_What to do_
Search the entries below for the word "flag" and copy every line where it appears.

╭─ Provided records

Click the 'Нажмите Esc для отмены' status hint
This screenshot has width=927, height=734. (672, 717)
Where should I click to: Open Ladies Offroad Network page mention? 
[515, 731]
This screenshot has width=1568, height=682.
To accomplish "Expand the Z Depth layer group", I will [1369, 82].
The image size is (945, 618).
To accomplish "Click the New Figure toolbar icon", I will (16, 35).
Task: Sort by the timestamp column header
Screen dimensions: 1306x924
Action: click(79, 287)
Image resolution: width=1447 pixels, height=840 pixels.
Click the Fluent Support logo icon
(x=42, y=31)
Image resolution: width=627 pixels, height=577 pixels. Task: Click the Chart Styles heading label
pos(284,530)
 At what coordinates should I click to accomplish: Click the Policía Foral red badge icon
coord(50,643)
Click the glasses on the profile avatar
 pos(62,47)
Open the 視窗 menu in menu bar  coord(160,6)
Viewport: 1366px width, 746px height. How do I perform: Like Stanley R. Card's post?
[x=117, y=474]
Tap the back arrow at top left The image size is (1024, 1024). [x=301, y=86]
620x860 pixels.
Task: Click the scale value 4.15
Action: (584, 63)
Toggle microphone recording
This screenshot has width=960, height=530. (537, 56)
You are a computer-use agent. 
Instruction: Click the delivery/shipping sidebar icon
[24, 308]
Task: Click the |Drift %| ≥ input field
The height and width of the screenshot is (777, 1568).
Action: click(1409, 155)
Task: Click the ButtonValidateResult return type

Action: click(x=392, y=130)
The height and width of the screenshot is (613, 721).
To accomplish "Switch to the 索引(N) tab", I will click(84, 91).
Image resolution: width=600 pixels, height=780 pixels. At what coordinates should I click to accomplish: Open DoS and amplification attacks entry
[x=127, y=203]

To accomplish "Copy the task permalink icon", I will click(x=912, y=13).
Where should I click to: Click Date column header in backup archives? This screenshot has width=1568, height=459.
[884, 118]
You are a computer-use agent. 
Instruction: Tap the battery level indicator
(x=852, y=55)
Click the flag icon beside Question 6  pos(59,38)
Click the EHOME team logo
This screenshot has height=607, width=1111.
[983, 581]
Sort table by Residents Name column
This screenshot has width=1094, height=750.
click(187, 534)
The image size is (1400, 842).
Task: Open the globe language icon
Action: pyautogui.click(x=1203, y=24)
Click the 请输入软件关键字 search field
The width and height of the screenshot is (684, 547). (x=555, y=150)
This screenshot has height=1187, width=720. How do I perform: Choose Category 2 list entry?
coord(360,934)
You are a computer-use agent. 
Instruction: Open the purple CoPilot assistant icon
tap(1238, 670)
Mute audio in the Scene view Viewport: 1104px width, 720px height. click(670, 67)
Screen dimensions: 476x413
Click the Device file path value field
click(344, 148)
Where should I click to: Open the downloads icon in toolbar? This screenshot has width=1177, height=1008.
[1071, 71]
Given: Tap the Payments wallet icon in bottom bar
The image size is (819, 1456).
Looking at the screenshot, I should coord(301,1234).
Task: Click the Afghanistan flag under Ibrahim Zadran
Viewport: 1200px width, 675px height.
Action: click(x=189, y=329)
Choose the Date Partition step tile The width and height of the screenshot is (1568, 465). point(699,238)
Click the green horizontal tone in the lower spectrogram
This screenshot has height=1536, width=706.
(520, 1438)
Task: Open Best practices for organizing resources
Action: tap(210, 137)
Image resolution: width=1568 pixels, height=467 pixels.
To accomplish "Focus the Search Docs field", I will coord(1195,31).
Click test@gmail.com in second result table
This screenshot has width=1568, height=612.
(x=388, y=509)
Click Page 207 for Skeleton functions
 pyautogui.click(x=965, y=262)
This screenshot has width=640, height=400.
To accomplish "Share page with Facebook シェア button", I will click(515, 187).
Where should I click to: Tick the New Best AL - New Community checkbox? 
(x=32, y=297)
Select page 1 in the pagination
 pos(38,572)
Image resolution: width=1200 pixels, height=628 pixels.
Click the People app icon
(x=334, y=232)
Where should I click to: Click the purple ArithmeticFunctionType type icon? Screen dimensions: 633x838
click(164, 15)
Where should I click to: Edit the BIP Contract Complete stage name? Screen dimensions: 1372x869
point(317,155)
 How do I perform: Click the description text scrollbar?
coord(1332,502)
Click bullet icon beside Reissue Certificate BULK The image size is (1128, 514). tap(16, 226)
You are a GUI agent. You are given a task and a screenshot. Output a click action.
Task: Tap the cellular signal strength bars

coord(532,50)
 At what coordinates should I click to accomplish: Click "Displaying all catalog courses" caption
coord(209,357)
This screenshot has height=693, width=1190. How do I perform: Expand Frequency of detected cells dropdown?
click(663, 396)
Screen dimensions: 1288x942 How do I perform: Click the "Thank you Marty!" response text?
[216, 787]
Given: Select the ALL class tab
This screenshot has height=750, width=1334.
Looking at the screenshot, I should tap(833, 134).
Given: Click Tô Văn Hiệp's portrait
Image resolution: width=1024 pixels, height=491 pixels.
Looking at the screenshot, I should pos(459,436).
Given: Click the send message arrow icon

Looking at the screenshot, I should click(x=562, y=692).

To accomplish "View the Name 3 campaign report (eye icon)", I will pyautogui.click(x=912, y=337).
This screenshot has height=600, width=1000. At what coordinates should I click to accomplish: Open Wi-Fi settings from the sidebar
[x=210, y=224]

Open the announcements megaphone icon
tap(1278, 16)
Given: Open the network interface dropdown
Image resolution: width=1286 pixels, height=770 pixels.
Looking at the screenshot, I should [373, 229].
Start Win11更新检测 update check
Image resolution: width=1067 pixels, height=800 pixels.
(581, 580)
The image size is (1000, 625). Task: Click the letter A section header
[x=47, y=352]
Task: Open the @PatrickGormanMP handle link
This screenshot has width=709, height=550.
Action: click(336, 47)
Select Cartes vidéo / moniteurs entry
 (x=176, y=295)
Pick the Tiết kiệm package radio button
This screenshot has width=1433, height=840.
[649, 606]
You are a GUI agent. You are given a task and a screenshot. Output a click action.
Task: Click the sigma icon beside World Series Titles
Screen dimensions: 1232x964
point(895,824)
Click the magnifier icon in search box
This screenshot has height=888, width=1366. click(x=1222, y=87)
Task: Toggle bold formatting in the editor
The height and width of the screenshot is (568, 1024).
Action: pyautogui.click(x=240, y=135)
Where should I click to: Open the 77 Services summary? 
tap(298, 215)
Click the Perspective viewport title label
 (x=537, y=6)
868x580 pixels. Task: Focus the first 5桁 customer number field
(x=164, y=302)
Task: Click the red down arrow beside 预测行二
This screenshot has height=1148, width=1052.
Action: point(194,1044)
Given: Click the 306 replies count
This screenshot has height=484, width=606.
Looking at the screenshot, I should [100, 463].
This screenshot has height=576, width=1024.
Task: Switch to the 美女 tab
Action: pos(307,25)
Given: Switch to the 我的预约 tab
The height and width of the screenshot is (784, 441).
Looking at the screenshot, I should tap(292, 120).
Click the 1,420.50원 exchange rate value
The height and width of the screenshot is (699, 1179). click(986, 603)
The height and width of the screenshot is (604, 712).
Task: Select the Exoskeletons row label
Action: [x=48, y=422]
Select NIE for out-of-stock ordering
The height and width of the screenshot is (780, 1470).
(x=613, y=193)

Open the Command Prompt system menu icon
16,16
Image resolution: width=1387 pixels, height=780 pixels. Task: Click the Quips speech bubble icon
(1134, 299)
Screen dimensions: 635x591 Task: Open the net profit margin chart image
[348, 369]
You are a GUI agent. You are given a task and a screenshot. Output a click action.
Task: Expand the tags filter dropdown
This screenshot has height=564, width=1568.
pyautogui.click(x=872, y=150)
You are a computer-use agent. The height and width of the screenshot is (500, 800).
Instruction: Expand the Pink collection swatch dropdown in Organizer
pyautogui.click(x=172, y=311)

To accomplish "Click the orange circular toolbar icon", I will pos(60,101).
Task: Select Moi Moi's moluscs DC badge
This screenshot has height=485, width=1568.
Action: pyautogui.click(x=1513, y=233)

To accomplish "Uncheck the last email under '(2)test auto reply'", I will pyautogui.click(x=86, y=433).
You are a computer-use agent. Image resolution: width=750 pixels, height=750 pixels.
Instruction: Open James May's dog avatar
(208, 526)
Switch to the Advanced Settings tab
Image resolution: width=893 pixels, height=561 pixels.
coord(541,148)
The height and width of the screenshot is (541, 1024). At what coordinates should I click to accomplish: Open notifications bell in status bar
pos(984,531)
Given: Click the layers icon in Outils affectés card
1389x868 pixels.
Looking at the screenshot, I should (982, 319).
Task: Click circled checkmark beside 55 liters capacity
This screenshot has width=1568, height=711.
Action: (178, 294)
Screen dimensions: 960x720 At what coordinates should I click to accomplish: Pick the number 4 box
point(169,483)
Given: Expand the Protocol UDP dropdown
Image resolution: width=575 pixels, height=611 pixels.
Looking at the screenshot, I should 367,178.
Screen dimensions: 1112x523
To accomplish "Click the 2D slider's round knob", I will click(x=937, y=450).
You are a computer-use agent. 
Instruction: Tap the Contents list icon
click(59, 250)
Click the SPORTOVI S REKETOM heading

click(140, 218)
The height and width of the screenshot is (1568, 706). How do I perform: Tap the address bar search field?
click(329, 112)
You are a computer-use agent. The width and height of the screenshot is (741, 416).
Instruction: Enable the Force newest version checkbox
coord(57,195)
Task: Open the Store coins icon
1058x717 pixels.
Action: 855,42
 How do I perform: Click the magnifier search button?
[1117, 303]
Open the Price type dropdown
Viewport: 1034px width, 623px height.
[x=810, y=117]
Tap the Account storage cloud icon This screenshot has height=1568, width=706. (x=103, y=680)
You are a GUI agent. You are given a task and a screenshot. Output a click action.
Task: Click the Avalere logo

╰─

_Problem solution_
Click the flag icon beside Question 6  pos(59,38)
Task: Click the Afghanistan flag under Ibrahim Zadran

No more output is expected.